The gladiola flowers have been putting on quite a show this year. Pink, white, red, greenish-yellow, and purple gladiolus have graced my garden. I really like gladiolas but whenever there is a heavy rain or higher-than-usual winds, the glads dip over or break off.
How to Keep Your Gladiolus From Falling Over
Option 1: Plant your Gladiolus bulbs in a grouping, against a garden structure
If you have a lot of gladiolus bulbs, plant them together rather tightly up against a structure like a fence, trellis, or even an art piece in your garden that can act as a support. When you plant them in a cluster, you can tie them all off to the same structure, making it less time consumptive to stake them with a support.
If you plant your bulbs in a more clustered formation (2 to 3 inches apart rather than the recommended spacing), your plants will require more nutrients and water to thrive than when planted with normal spacing. You may need to fertilize and water them slightly more often to keep them healthy.
How to tie up your flowers
If you use fishing line to tie up your gladiola flowers, it won’t be visible to most passersby. You can also use garden twine (which is often green or brown) or jute. We don’t use a fluorescent or other brightly colored string or twine because it will really stick out and draw attention away from your garden.
Tie up the gladiola flowers closer to the top of the buds, probably right in the middle of the flower buds. My Gladiolus always seem to break right at the base of the buds. The top just gets too heavy for the stem to support it. The benefit of grouping all of your Gladiolus bulbs together and then having a back support to tie them to is that the group of flowers will help support one another, reducing the need for multiple tie-ups.
Option 2: Get single flower supports or stakes for your Gladiolus flowers
My Gladiolus bulbs are scattered throughout two of my flowerbeds, making using a single support system for multiple flowers impossible. Instead, I have individual stem supports (flower stakes) that I move around my garden as each bud gets ready to bloom. Luckily, the flowers don’t all open at the same time, so I can spread out the use of my 6 flower stakes in the garden.

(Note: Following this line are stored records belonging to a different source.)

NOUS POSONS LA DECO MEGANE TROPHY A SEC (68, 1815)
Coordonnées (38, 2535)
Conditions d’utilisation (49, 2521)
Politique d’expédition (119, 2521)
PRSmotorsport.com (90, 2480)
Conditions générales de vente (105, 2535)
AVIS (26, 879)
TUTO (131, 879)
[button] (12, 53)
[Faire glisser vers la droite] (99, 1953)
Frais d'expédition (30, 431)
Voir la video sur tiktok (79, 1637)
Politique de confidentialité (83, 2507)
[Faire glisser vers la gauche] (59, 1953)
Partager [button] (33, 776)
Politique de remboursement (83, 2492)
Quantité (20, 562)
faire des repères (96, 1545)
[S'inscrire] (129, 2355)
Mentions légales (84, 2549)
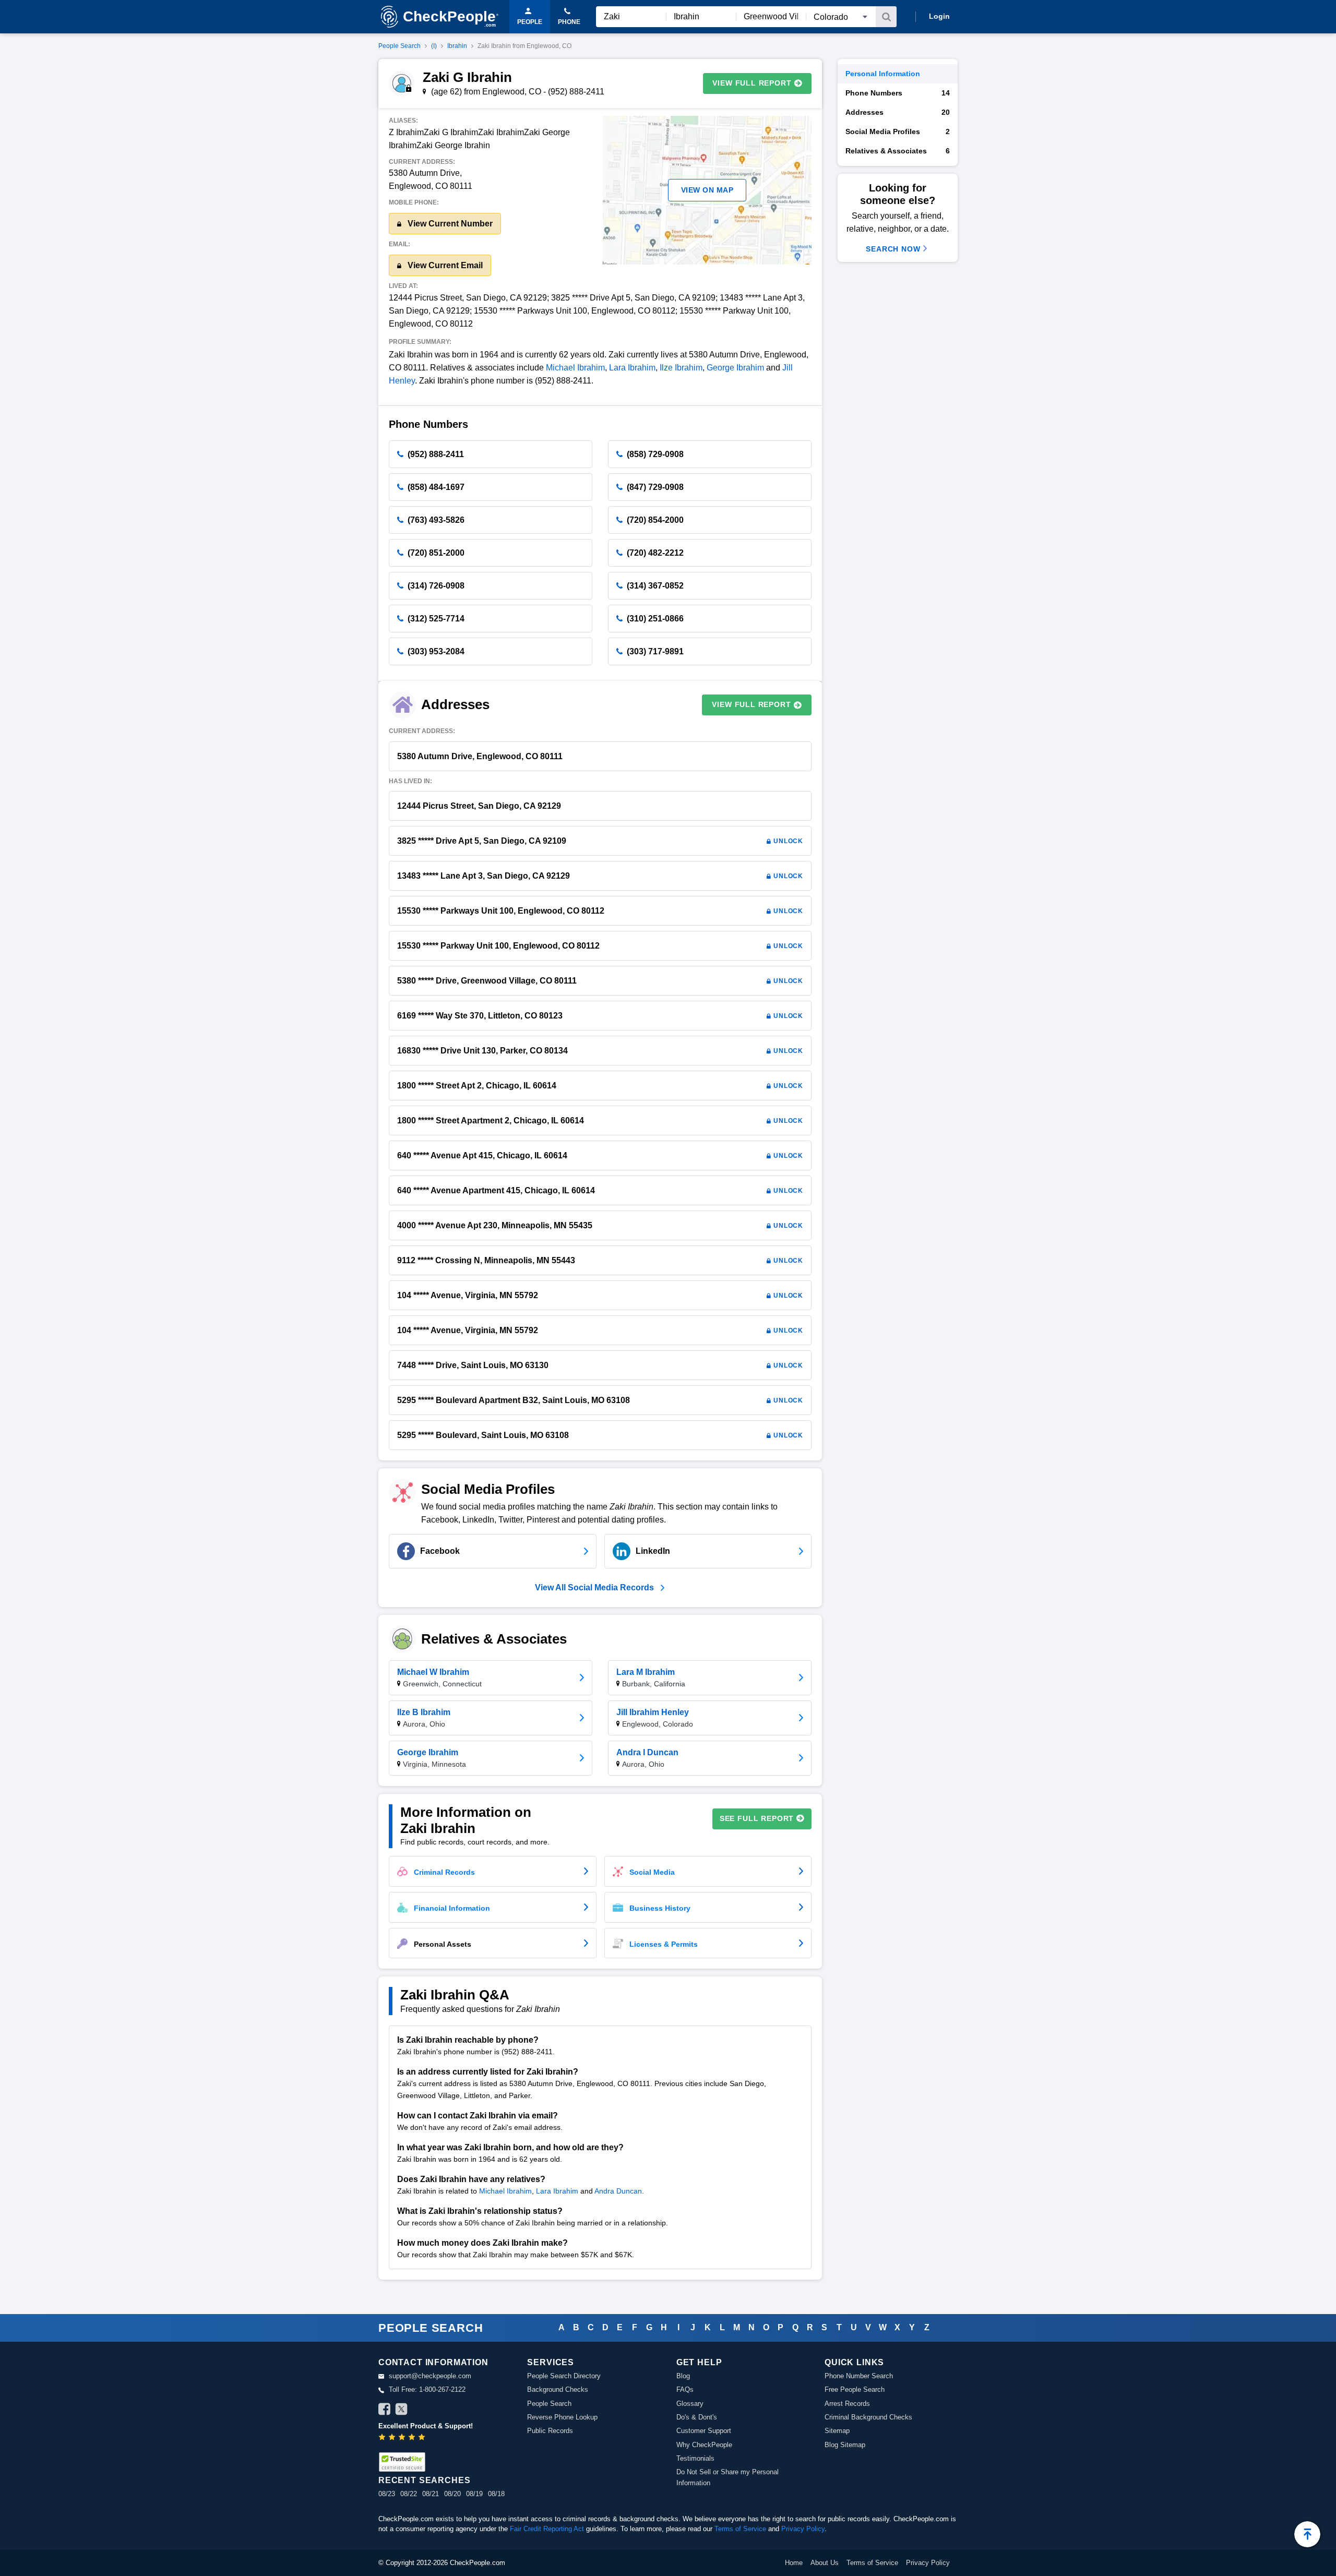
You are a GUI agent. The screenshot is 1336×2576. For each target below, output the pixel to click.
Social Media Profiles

My single stem supports are about 48” inches tall with three circular sections that I thread the plant through for extra support. They are made of a green polyethylene-coated steel. Their coloration helps them to blend in to my garden, making them nearly invisible. I purchased my stem supports from Gardener’s Supply in 2012 and I am still using the original stakes.
These Gladiolus stakes have a little flexibility in them, so pushing them deep into the soil is a must. This gives them better stability. In a couple of cases, the flowers grew too tall for the supports, but most of the time, the 48″ height of the supports is adequate.
Store Bought Flower Stakes vs. Home-Made Flower Stakes
The benefit of these polyethylene-coated steel stakes versus homemade wooden or metal ones is that they are very thin, making pushing them into the soil very easy and giving me plenty of space to make sure I don’t strike the bulb or other adjacent plants.
My homemade stakes are usually made of rebar or scrap pieces of wood. These are always much thicker than the purchased stem supports and require careful placement and installation in my garden. They usually have to be pushed into the ground with a hammer as well.
Since my gladiola flowers aren’t planted near one another, I have to move each support from one plant that has completed blooming to the next one that is budding. Moving my steel flower supports is very simple as they are easy to pull up and then push back into the soil. A thicker support made of rebar or wood would require a little more effort.
Another benefit of my stem supports from Gardener’s Supply is that I can take them out and store them for use the following year. Because they are coated in polyethylene, they last a long time and due to their size, they don’t take up a lot of storage space.
A little planning goes a long way with Gladiolus flowers
Don’t give up on planting and enjoying Gladiolus flowers just because they have a tendency to break or bend. Plan your garden so that you can stake the stems or group them all together for better support. You’ll be so glad you did when the blooming starts!